数字は、1日に処理可能な製品数としてみて下さい。

 例えば、

・営業は1日に6個注文を取ってくる能力を持っています。

・切削工程は、設備は3個作る能力がありますが、作業者は6個作る能力を持っています。

・出荷は7個出荷する能力を持っています。

 

 経営者は製造現場上がりの技術者です。自分が作り上げた製造現場には自信を持っていて、営業マンが仕事さえとってくれば会社の業績は上向くと考えています。そこで日頃から営業マン教育、研修に力を入れ、歩合制を取り入れていましたが、一向に業績は上がりません。

 TOCの考え方では経営者のやり方はNGです。先ほどの図を見ると、ボトルネックは切削工程の設備です。この能力をあげなければ、会社全体の業績は上がりません。つまり、この会社の業績を決定してる制約条件は切削工程の設備だという事です。

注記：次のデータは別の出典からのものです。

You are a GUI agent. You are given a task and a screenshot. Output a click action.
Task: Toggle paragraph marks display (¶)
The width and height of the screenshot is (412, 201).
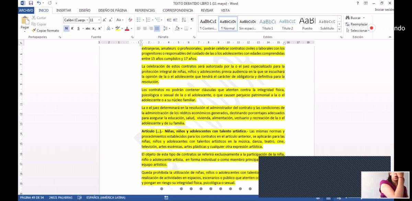point(192,20)
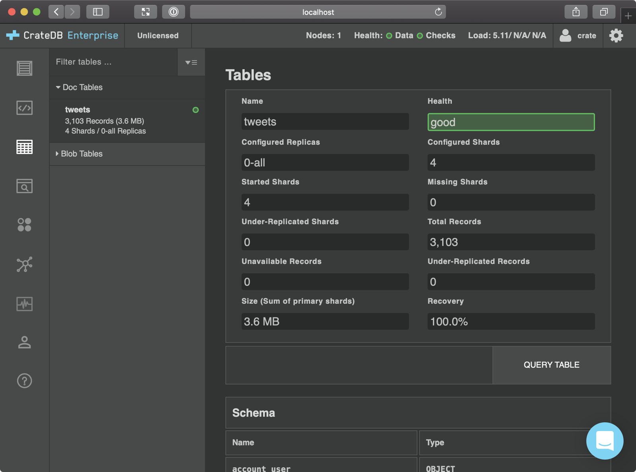The height and width of the screenshot is (472, 636).
Task: Open the Monitoring pulse icon in sidebar
Action: [24, 304]
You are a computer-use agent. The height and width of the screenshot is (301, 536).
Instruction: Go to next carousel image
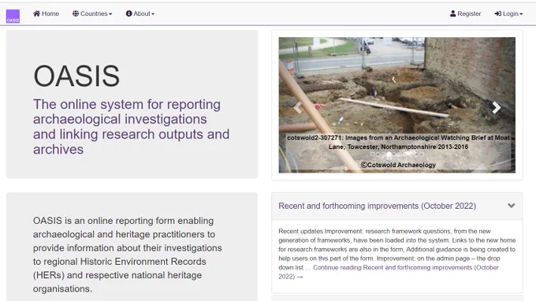pyautogui.click(x=497, y=108)
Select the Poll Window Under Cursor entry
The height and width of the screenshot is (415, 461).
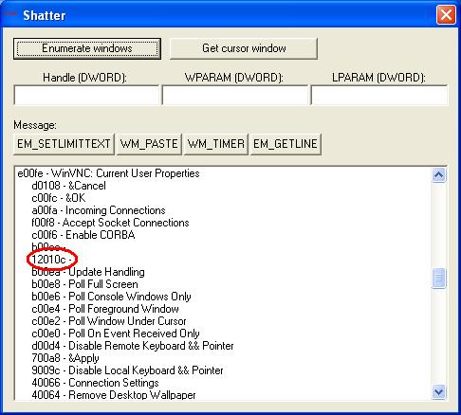[109, 321]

 いくら営業マンが沢山注文を取ってきても会社の業績は3以上に増えません。プレス工程が頑張って作っても、切削工程の前に在庫が積みあがってしまうだけです。営業マンの仕事は数字で見えやすいのですが、設備や作業者の数字というのは正確に把握されず、管理もされていないのはよくある事です。

 もし、この会社で業績を上げようと思ったら、切削設備を増やす、もしくは生産性の高い設備に買い替える必要があります。間違っても作業者を増やしてはいけませんね。

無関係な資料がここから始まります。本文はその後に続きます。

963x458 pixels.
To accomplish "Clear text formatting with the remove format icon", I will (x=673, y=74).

 こうした改善を繰り返していくと、新たなボトルネック(=制約条件)が生まれます。この例では、プレス工程と組立工程です。またそれが改善出来れば、営業や切削工程がボトルネック(=制約条件)になります。経営改善はこの繰り返しです。

 

現代日本の生産性

 戦後の高度経済成長期のものづくりは、海外諸国がうらやむ程の成長ぶりでした。(もちろん私は生まれていませんが…)でも、バブルが弾けると日本の経済はどん底になります。その中で、アメリカは経済成長を続け、革新的な商品を世に送り出し続けています。この差を生んだのが、TOCの考え方だと言われています。

 日本はイケイケどんどんで、必要のない工程・不動産にも投資を繰り返しみるみる内に資産価値が膨らんでいきました。でも、それらの投資は実は価値を生んでいないのだと分かると、一気に資産価値を失ってしまい、あらゆるモノの価値が下がっていきます。本当に必要な部分にだけ投資をしていれば、そのような事は起きなかったでしょう。

 対してアメリカは、真髄を追求し、必要な部分にだけ投資を重ねた結果、効率よく経済発展を続けています。

 

 経済に限らず、日本古来の「お役所仕事」も、意味のない完成度の高い書類作り、何人もの確認を得る承認作業、証拠書類の提出・保管、どれも業績を伸ばす価値を持った仕事ではありません。こういったところに、現代日本の生産性が低いと言われている要因があるのではないかと思います。

 

 TOCを正しく理解して活用するには、それなりのお勉強や詳しいコンサルタントのお手伝いを必要としますが、今回は「ボトルネックを把握し、適切な投資をしましょう」という事を覚えておいてください。